As a young man Newman was an Evangelical Christian, believing in the power of preaching and emphasising the importance of the Bible rather than ritual or tradition. By the time he was Vicar at St Mary's his views had begun to change. He thought a connection with the earliest days of the Christian church was important and began to wonder whether the Protestant Reformation had broken that connection.

This was not just an academic concern. Newman believed that being part of the wrong church was a danger to your soul and to your chances of salvation. Newman began to speak in favour of a major revival that would take the Church of England back to its early Christian roots. His ideas (and those of other members of his circle) were spread through books, a series of pamphlets know as Tracts for the Times and sermons at St Mary's. The sermons combined practical and spiritual advice and had a powerful impact on those who heard them. The head of Wadham College was so concerned about Newman's influence that he organised compulsory lectures on Sunday afternoons to prevent impressionable undergraduates from coming to St Mary's.

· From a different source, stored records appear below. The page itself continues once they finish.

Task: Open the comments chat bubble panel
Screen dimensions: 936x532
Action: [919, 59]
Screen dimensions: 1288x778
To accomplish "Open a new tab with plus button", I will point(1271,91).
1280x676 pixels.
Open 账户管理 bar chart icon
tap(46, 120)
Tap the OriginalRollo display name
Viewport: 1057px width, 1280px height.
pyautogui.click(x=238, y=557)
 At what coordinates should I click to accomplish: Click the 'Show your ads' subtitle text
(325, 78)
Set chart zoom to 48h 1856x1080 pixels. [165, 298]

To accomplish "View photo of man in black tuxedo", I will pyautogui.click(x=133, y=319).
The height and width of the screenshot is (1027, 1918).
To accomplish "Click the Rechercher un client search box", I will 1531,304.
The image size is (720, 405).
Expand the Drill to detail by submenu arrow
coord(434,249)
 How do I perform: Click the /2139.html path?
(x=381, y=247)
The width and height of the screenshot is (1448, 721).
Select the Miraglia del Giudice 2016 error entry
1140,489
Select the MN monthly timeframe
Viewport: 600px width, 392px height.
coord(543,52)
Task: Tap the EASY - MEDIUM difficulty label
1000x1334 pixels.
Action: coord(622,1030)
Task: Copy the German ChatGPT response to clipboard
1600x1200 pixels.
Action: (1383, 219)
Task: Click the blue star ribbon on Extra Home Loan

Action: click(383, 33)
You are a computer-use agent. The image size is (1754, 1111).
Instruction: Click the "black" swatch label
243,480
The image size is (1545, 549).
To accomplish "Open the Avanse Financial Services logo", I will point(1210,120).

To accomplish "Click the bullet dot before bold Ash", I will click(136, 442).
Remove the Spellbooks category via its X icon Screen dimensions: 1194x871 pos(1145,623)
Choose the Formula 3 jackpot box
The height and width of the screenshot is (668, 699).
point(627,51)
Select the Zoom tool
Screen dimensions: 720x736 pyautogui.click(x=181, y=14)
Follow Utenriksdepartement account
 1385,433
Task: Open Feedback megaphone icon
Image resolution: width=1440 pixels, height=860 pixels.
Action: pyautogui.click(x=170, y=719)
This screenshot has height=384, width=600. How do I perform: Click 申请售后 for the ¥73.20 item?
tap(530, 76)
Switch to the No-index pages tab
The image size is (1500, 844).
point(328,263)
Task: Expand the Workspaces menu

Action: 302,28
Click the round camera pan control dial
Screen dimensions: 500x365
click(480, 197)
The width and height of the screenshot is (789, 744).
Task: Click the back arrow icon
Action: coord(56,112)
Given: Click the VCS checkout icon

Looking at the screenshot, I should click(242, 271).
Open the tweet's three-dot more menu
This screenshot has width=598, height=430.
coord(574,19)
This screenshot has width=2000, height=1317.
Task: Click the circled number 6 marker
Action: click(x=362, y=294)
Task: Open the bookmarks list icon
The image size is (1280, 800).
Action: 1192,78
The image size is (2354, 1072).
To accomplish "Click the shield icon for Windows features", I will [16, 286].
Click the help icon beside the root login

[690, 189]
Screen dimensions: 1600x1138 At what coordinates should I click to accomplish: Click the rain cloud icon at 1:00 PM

In the 1840s, after years of internal struggle Newman's search for authenticity led him to a new position. He had once believed that while both the Protestant and Roman Catholic churches had strayed from early Christian ideals, the Church of England had found a via media or middle way, which preserved most authentically the faith and doctrine of the early Christian church. Newman eventually changed his mind and came to believe that the Roman Catholic Church had remained more true to the early Christian church.

In 1843 Newman resigned his post at St Mary's and retired to Littlemore just outside Oxford. In 1845 he was received into the Roman Catholic Church, and in 1846, he was ordained as a Roman Catholic priest. He became a controversial figurehead for the Roman Catholic Church in Britain, and in 1878 was made a Cardinal. He died on August 11 1890. His beatification was officially declared by Pope Benedict XVI on September 19 2010.

His commemoration is observed in the Church of England's lectionary on August 11.